## [Input data]
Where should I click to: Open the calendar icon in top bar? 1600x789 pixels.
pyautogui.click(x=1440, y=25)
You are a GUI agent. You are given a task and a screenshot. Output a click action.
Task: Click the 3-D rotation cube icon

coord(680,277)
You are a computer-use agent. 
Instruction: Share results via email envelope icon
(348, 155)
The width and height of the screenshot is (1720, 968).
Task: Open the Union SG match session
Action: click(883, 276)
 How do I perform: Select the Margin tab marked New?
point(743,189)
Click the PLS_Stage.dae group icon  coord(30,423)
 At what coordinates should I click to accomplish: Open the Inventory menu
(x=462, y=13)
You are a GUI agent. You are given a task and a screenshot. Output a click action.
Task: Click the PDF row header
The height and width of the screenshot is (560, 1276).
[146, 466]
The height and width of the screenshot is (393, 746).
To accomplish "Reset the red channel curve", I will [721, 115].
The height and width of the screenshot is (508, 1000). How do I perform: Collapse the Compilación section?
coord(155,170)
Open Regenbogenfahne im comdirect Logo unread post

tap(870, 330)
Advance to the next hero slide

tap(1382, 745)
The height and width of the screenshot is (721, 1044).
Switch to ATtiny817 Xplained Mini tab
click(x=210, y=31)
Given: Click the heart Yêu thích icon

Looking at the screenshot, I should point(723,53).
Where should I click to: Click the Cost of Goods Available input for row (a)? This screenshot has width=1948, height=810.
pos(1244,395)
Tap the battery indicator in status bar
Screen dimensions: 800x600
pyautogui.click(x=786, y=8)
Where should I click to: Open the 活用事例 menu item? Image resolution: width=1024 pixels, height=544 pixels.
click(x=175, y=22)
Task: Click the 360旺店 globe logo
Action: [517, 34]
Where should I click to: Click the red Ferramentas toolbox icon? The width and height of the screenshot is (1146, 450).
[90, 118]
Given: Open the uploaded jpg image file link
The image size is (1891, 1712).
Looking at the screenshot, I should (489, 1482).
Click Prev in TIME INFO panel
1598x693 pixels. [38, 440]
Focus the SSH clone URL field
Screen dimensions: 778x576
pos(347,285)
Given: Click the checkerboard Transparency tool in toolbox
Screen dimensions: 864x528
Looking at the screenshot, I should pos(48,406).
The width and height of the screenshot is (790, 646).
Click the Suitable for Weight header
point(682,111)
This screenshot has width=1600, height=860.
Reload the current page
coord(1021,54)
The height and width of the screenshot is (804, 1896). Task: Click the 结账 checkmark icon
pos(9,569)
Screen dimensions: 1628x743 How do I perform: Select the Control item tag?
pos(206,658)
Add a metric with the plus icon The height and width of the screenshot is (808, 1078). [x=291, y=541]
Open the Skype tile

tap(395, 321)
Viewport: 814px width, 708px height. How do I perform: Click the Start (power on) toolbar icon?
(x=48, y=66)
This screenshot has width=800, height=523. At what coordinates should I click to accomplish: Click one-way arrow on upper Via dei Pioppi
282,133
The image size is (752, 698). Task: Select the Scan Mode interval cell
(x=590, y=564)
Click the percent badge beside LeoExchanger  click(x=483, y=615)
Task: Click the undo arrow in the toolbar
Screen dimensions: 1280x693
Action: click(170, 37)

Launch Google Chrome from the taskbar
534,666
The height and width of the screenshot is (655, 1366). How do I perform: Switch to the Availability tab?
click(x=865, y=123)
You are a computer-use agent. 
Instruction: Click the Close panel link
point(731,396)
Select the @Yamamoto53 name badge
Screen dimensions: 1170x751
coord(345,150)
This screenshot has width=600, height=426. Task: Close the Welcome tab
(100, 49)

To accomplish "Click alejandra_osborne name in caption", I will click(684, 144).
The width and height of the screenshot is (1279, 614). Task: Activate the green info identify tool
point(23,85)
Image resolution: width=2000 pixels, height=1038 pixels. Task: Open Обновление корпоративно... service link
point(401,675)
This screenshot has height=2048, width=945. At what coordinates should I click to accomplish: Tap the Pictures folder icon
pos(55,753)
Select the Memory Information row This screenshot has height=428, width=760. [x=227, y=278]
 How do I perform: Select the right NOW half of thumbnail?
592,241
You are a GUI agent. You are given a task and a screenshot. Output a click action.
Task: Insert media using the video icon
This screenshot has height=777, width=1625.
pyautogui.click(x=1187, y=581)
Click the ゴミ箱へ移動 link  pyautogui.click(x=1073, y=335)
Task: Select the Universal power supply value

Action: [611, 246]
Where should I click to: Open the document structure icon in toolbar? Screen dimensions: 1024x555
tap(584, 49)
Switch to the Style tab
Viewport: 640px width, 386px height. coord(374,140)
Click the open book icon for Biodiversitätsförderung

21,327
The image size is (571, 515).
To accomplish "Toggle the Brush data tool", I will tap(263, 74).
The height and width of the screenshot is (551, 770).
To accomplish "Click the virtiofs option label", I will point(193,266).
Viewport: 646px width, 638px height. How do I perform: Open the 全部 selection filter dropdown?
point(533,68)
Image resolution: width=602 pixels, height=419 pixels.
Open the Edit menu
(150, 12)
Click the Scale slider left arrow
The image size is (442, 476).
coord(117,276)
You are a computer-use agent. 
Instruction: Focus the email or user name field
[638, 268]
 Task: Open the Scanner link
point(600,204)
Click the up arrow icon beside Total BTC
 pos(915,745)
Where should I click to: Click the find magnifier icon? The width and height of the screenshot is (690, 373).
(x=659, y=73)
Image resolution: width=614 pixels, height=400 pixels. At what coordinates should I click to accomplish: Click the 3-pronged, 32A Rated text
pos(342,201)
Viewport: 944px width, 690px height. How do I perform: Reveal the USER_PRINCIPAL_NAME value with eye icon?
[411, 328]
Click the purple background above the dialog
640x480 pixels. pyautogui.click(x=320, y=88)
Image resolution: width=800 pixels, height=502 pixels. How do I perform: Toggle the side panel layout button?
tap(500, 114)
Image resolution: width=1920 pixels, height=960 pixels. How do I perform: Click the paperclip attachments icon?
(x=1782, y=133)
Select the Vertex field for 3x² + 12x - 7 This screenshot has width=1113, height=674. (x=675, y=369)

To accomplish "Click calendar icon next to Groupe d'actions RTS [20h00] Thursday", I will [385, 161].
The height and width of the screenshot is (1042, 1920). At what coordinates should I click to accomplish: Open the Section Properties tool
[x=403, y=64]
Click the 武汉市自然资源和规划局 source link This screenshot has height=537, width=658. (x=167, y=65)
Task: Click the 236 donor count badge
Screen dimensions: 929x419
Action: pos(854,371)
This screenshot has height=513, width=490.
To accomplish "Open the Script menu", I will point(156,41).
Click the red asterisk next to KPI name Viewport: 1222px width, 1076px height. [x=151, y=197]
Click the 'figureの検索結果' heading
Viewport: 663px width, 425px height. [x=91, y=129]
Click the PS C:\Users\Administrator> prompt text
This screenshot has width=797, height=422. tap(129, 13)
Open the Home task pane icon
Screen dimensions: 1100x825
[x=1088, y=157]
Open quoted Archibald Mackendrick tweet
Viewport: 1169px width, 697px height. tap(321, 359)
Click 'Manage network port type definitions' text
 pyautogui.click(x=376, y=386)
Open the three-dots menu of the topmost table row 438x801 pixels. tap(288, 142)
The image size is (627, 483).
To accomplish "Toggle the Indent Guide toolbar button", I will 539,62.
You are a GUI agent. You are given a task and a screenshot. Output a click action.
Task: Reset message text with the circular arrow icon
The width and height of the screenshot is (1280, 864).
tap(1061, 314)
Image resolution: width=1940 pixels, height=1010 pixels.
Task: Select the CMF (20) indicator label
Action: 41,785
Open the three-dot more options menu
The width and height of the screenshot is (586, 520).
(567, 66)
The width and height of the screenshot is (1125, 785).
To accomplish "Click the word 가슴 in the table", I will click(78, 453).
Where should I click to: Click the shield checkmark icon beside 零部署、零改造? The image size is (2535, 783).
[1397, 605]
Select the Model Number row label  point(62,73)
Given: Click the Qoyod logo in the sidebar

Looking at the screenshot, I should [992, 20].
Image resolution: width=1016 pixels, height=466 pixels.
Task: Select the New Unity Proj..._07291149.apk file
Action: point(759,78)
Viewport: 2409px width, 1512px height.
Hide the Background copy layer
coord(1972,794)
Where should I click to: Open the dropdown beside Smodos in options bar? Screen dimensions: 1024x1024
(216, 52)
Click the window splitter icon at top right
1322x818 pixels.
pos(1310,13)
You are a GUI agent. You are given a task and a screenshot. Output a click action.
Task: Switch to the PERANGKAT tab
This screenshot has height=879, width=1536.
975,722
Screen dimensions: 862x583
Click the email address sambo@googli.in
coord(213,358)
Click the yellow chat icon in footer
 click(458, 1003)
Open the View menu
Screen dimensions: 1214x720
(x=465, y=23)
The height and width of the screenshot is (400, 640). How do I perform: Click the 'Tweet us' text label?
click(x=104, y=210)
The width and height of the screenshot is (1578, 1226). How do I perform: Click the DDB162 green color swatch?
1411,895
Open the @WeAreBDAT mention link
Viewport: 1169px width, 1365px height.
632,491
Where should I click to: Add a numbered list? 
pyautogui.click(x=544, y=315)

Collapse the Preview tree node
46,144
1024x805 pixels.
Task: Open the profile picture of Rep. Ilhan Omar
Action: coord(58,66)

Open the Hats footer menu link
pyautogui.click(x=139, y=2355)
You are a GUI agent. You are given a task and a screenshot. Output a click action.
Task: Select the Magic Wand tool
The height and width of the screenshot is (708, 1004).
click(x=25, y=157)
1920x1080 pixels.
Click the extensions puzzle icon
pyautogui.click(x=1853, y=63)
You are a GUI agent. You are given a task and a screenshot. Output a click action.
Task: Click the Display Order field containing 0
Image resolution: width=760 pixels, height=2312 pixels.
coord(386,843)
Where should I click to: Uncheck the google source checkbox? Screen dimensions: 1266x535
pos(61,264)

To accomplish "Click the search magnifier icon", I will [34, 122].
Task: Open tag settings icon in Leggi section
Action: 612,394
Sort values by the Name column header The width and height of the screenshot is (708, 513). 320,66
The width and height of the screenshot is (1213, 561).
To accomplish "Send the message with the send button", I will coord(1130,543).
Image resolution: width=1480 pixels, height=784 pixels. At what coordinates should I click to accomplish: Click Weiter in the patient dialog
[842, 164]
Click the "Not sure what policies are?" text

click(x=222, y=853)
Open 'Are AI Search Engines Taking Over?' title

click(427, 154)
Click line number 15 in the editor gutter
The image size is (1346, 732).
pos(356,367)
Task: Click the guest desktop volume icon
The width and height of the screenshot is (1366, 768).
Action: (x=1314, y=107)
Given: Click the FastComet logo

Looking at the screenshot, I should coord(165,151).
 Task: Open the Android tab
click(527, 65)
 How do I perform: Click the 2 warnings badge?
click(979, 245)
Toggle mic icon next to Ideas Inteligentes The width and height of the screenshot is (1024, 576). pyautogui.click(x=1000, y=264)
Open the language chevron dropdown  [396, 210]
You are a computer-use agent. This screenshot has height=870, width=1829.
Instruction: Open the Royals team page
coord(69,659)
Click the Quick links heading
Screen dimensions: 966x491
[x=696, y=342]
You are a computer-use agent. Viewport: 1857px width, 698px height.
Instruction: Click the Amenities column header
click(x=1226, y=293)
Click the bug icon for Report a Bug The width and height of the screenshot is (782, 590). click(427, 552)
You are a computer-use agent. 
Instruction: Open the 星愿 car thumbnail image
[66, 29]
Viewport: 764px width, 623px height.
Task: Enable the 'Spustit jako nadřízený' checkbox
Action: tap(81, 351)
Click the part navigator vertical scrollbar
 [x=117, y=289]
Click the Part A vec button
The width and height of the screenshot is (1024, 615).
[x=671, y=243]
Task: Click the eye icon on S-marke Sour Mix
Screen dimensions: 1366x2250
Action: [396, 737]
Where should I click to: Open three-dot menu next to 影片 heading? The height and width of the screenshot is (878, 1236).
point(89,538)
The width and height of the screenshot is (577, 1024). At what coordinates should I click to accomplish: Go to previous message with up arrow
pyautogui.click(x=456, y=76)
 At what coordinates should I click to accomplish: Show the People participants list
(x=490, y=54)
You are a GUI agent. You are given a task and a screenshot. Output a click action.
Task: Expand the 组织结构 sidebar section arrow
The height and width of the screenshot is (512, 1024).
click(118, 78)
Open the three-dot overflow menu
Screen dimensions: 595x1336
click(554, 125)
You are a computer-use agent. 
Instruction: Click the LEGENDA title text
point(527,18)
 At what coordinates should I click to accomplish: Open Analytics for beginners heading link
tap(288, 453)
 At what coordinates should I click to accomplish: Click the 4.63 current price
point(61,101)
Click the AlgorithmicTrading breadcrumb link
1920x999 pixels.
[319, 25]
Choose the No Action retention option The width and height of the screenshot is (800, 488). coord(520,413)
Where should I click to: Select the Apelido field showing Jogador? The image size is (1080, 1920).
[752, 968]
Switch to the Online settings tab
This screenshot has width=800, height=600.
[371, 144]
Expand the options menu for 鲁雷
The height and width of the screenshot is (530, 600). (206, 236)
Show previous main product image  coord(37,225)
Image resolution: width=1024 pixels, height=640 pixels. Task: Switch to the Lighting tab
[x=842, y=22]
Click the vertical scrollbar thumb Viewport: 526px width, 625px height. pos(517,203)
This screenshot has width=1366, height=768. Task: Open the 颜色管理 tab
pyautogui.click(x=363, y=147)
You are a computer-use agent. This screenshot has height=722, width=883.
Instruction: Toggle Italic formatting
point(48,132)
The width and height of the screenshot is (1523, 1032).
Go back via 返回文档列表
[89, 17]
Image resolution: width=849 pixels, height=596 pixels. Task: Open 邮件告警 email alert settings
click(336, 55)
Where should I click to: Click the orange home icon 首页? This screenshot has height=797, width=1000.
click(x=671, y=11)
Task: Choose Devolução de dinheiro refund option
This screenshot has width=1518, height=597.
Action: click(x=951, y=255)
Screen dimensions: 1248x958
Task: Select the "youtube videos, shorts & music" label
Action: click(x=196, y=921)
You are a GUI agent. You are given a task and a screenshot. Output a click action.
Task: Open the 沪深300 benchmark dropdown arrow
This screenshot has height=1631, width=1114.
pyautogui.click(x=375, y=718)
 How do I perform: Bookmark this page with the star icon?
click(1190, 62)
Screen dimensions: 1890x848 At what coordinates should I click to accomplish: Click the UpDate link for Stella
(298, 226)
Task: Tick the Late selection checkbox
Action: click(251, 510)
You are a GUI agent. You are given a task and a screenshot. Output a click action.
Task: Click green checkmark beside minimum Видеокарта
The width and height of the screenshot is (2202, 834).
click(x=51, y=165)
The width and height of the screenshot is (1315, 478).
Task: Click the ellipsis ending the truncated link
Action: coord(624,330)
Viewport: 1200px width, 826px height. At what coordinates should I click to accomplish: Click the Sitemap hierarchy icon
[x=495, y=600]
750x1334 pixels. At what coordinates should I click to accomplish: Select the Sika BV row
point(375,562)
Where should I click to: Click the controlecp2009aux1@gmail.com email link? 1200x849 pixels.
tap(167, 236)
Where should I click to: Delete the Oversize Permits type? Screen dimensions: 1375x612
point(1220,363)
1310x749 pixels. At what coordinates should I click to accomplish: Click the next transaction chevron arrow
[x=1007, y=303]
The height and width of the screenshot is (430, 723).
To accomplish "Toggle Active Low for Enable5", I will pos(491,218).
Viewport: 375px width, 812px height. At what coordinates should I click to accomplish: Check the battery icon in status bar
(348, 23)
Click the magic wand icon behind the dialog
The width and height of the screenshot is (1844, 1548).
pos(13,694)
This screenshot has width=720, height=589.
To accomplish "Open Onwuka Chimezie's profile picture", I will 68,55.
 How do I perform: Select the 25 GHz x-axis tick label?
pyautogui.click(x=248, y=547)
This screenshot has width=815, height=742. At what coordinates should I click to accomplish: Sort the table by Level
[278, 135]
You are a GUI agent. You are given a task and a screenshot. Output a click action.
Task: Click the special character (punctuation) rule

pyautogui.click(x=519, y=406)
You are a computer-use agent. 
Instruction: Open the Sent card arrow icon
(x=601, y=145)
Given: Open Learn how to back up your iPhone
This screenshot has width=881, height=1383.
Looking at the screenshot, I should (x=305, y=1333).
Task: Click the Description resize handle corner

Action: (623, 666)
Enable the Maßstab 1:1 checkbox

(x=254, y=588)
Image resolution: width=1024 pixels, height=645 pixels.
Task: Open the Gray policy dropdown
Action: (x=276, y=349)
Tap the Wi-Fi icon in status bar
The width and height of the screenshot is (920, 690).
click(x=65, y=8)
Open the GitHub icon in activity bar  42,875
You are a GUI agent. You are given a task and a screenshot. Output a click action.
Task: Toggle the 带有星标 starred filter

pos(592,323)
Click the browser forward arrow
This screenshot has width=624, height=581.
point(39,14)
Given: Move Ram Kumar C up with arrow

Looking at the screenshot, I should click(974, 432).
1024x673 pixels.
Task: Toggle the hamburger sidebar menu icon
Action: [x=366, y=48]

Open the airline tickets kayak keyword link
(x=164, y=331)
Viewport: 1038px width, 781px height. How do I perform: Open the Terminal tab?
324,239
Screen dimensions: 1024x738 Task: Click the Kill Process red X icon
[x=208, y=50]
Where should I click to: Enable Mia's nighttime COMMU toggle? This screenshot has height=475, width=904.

## [Your instructions]
Copy the entries above exactly, but only from the line holding "The width and height of the screenshot is (577, 1024)." through the line holding "has height=722, width=883.", both included.

## [The completed task]
The width and height of the screenshot is (577, 1024). At what coordinates should I click to accomplish: Go to previous message with up arrow
pyautogui.click(x=456, y=76)
 At what coordinates should I click to accomplish: Show the People participants list
(x=490, y=54)
You are a GUI agent. You are given a task and a screenshot. Output a click action.
Task: Expand the 组织结构 sidebar section arrow
The height and width of the screenshot is (512, 1024).
click(118, 78)
Open the three-dot overflow menu
Screen dimensions: 595x1336
click(554, 125)
You are a computer-use agent. 
Instruction: Click the LEGENDA title text
point(527,18)
 At what coordinates should I click to accomplish: Open Analytics for beginners heading link
tap(288, 453)
 At what coordinates should I click to accomplish: Click the 4.63 current price
point(61,101)
Click the AlgorithmicTrading breadcrumb link
1920x999 pixels.
[319, 25]
Choose the No Action retention option The width and height of the screenshot is (800, 488). coord(520,413)
Where should I click to: Select the Apelido field showing Jogador? The image size is (1080, 1920).
[752, 968]
Switch to the Online settings tab
This screenshot has width=800, height=600.
[371, 144]
Expand the options menu for 鲁雷
The height and width of the screenshot is (530, 600). (206, 236)
Show previous main product image  coord(37,225)
Image resolution: width=1024 pixels, height=640 pixels. Task: Switch to the Lighting tab
[x=842, y=22]
Click the vertical scrollbar thumb Viewport: 526px width, 625px height. pos(517,203)
This screenshot has width=1366, height=768. Task: Open the 颜色管理 tab
pyautogui.click(x=363, y=147)
You are a computer-use agent. This screenshot has height=722, width=883.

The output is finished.